Write out each entry word for word.

#### SUPPLIED DATA ####

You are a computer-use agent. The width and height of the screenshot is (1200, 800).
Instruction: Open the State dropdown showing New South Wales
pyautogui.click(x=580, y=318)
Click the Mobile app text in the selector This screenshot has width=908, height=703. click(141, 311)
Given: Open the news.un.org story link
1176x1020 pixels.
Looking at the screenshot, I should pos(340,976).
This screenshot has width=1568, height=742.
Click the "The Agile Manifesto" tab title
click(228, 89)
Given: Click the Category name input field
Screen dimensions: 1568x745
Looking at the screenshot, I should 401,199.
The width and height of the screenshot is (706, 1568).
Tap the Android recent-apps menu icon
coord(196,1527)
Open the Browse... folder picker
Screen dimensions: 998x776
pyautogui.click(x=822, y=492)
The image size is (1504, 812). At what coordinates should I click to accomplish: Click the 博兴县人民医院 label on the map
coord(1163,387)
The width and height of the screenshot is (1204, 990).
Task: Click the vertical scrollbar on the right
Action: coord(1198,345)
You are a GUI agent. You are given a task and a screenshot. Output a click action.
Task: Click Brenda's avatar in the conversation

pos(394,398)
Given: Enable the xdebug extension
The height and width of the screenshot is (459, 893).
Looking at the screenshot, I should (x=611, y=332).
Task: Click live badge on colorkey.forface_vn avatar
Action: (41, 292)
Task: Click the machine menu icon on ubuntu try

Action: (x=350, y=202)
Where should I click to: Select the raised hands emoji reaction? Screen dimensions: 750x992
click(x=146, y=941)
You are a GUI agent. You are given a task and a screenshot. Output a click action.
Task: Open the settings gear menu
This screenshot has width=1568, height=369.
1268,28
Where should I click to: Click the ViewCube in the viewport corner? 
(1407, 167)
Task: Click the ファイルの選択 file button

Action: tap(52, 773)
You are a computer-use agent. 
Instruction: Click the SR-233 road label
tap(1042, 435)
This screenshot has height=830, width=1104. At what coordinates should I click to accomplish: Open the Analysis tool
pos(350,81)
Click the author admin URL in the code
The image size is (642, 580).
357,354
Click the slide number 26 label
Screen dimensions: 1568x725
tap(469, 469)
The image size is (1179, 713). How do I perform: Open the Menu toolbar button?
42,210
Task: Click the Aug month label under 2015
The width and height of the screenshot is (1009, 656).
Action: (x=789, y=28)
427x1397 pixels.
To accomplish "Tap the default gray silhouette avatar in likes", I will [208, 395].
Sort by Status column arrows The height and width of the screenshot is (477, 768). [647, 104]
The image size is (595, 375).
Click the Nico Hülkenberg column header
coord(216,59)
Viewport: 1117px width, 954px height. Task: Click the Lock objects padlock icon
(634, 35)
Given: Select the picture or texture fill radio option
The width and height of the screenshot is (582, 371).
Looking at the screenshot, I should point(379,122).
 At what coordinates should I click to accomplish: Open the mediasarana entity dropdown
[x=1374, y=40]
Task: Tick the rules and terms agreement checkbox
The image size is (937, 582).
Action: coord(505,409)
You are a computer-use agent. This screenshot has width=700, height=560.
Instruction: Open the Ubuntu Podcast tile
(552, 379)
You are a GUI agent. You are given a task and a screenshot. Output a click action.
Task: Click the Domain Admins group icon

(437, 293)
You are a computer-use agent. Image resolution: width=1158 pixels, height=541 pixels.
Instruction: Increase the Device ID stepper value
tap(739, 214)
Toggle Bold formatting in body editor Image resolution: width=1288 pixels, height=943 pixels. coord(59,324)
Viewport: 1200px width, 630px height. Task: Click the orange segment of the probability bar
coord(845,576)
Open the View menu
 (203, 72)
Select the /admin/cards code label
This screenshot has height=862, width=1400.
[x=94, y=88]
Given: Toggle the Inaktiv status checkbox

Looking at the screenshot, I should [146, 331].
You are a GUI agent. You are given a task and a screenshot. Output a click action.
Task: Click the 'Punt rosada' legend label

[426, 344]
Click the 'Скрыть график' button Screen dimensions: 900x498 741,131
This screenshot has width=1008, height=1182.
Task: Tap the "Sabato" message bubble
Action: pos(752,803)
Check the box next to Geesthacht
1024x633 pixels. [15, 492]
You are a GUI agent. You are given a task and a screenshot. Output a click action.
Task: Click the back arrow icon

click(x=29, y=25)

####

- _TASK RESPONSE_
You are a computer-use agent. The width and height of the screenshot is (1200, 800).
Instruction: Open the State dropdown showing New South Wales
pyautogui.click(x=580, y=318)
Click the Mobile app text in the selector This screenshot has width=908, height=703. click(141, 311)
Given: Open the news.un.org story link
1176x1020 pixels.
Looking at the screenshot, I should pos(340,976).
This screenshot has width=1568, height=742.
Click the "The Agile Manifesto" tab title
click(228, 89)
Given: Click the Category name input field
Screen dimensions: 1568x745
Looking at the screenshot, I should 401,199.
The width and height of the screenshot is (706, 1568).
Tap the Android recent-apps menu icon
coord(196,1527)
Open the Browse... folder picker
Screen dimensions: 998x776
pyautogui.click(x=822, y=492)
The image size is (1504, 812). At what coordinates should I click to accomplish: Click the 博兴县人民医院 label on the map
coord(1163,387)
The width and height of the screenshot is (1204, 990).
Task: Click the vertical scrollbar on the right
Action: coord(1198,345)
You are a GUI agent. You are given a task and a screenshot. Output a click action.
Task: Click Brenda's avatar in the conversation

pos(394,398)
Given: Enable the xdebug extension
The height and width of the screenshot is (459, 893).
Looking at the screenshot, I should (x=611, y=332).
Task: Click live badge on colorkey.forface_vn avatar
Action: (41, 292)
Task: Click the machine menu icon on ubuntu try

Action: (x=350, y=202)
Where should I click to: Select the raised hands emoji reaction? Screen dimensions: 750x992
click(x=146, y=941)
You are a GUI agent. You are given a task and a screenshot. Output a click action.
Task: Open the settings gear menu
This screenshot has width=1568, height=369.
1268,28
Where should I click to: Click the ViewCube in the viewport corner? 
(1407, 167)
Task: Click the ファイルの選択 file button

Action: tap(52, 773)
You are a computer-use agent. 
Instruction: Click the SR-233 road label
tap(1042, 435)
This screenshot has height=830, width=1104. At what coordinates should I click to accomplish: Open the Analysis tool
pos(350,81)
Click the author admin URL in the code
The image size is (642, 580).
357,354
Click the slide number 26 label
Screen dimensions: 1568x725
tap(469, 469)
The image size is (1179, 713). How do I perform: Open the Menu toolbar button?
42,210
Task: Click the Aug month label under 2015
The width and height of the screenshot is (1009, 656).
Action: (x=789, y=28)
427x1397 pixels.
To accomplish "Tap the default gray silhouette avatar in likes", I will [208, 395].
Sort by Status column arrows The height and width of the screenshot is (477, 768). [647, 104]
The image size is (595, 375).
Click the Nico Hülkenberg column header
coord(216,59)
Viewport: 1117px width, 954px height. Task: Click the Lock objects padlock icon
(634, 35)
Given: Select the picture or texture fill radio option
The width and height of the screenshot is (582, 371).
Looking at the screenshot, I should point(379,122).
 At what coordinates should I click to accomplish: Open the mediasarana entity dropdown
[x=1374, y=40]
Task: Tick the rules and terms agreement checkbox
The image size is (937, 582).
Action: coord(505,409)
You are a computer-use agent. This screenshot has width=700, height=560.
Instruction: Open the Ubuntu Podcast tile
(552, 379)
You are a GUI agent. You are given a task and a screenshot. Output a click action.
Task: Click the Domain Admins group icon

(437, 293)
You are a computer-use agent. Image resolution: width=1158 pixels, height=541 pixels.
Instruction: Increase the Device ID stepper value
tap(739, 214)
Toggle Bold formatting in body editor Image resolution: width=1288 pixels, height=943 pixels. coord(59,324)
Viewport: 1200px width, 630px height. Task: Click the orange segment of the probability bar
coord(845,576)
Open the View menu
 (203, 72)
Select the /admin/cards code label
This screenshot has height=862, width=1400.
[x=94, y=88]
Given: Toggle the Inaktiv status checkbox

Looking at the screenshot, I should [146, 331].
You are a GUI agent. You are given a task and a screenshot. Output a click action.
Task: Click the 'Punt rosada' legend label

[426, 344]
Click the 'Скрыть график' button Screen dimensions: 900x498 741,131
This screenshot has width=1008, height=1182.
Task: Tap the "Sabato" message bubble
Action: pos(752,803)
Check the box next to Geesthacht
1024x633 pixels. [15, 492]
You are a GUI agent. You are given a task and a screenshot. Output a click action.
Task: Click the back arrow icon

click(x=29, y=25)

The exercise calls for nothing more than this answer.